Corporate social responsibility and cross-border M&A by Chinese firms

By Xianmin Liu
What is CGR PhD's research about? 
Introducing research projects of CGR PhD members

My research aims to explore the relationship between corporate social responsibility (CSR) and the success of cross-border M&As by Chinese A-share listed firms to extend our understanding of why and how Chinese firms pay more attention to CSR performance in initiating cross-border M&A and going global.

In the last three decades, both the value and number of cross-border mergers and acquisitions (M&A) have soared in waves (Xu, 2017). As a majority of foreign direct investment (FDI) (Albuquerque et al., 2019), cross-border M&As have become more prevalent to gain such as strategic assets, natural resources, market power and synergistic effect. Accordingly, the extant researches in cross-border M&A are also rapidly increasing, especially in emerging market countries like China (Karolyi and Liao, 2017; Li, Li and Wang, 2019; Schweizer, Walker and Zhang, 2019), which is the biggest developing country and overtook Japan as the second-largest economy in the world since 2010. In addition, China is still a transitional nation and has a transformational and proactive government, promoting studies in cross-border M&A under the institutional environment with Chinese characteristics as well.

Source: Thomson Reuters Eikon M&A database, compiled by the author.
Note: Completion rate of cross-border M&A is the ratio of the number of completed cross-border M&A deals recorded by Eikon to the total number of announced cross-border M&A deals. Dotted line of China2 excluded the targets in Hong Kong, Macau and Taiwan, because they are special administrative region (SAR) of China.

However, just as not all efforts have paid off, not all cross-border M&As attempts by Chinese firms turn out to be successful in the past 40 years. Among the top ten countries by GDP in the world, the completion rate of announced cross-border M&As by China has long been lower than that of the whole world for most of the period since 1980, just two years after China started its reform and opening up policy.
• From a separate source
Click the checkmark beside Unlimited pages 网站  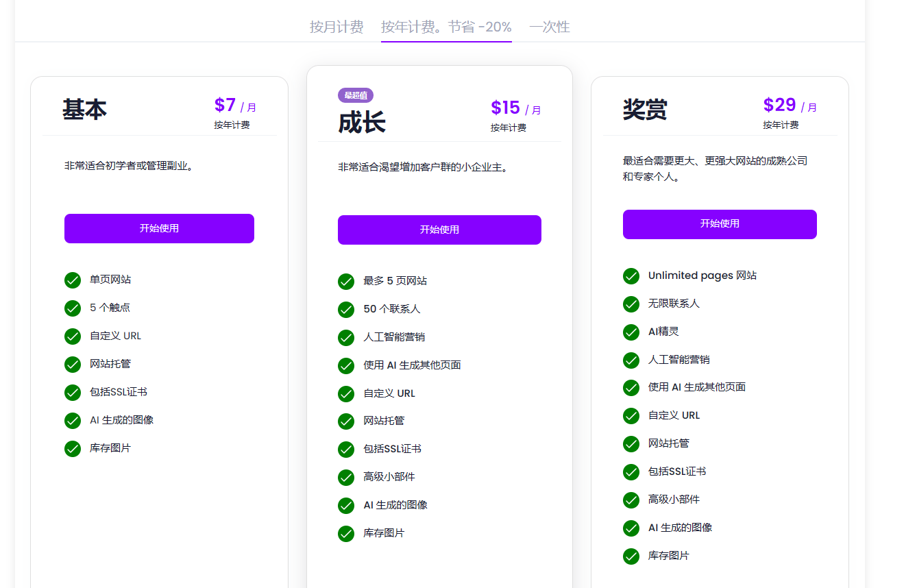[631, 275]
What’s worse, its completion rate of announced cross-border M&As was even continuously the lowest for many years, especially since 2013 (see Figure 1). Therefore, the success or failure rate of Chinese firms’ cross-border M&A has attracted more attention than ever, whether in the pre- or post-merger stage.

The government is often considered as the dominating promotor of CSR in China (McGuinness, Vieito and Wang, 2017; Guo, Sun and Li, 2009). Meanwhile, the international community has attached great and longstanding importance to sustainable development and CSR, such as climate change, environmental protection, and equal treatment for employees. In this case, Chinese firms need to emphasize more on responsible investments and CSR, especially in the context of cross-border M&A. And my research will also investigate the impacts of some Chinese factors, such state-owned enterprises (SOE), political connection, institutional investors, on Chinese firm’s CSR and cross-border M&A.

  • Albuquerque, R., Brandao-Marques, L., Ferreira, M. A. and Matos, P. (2019). International corporate governance spillovers: Evidence from cross-border mergers and acquisitions. Review of Financial Studies. 32(2), pp. 738-770.
  • Guo, J., Sun, L. and Li, X. (2009). Corporate social responsibility assessment of Chinese corporation. International Journal of Business and Management. 4(4), pp. 54-57.
  • Karolyi, G. A. and Liao, R. C. (2017). State capitalism’s global reach: Evidence from foreign acquisitions by state-owned companies. Journal of Corporate Finance. 42, pp. 367-391.
  • Li, J. T., Li, P. X. and Wang, B. L. (2019). The liability of opaqueness: State ownership and the likelihood of deal completion in international acquisitions by Chinese firms. Strategic Management Journal. 40(2), pp. 303-327.
  • McGuinness, P. B., Vieito, J. P. and Wang, M. Z. (2017). The role of board gender and foreign ownership in the CSR performance of Chinese listed firms. Journal of Corporate Finance. 42, pp. 75-99.
  • Schweizer, D., Walker, T. and Zhang, A. R. (2019). Cross-border acquisitions by Chinese enterprises: The benefits and disadvantages of political connections. Journal of Corporate Finance. 57, pp. 63-85.
  • Xu, E. Q. (2017). Cross-border merger waves. Journal of Corporate Finance. 46, pp. 207-231.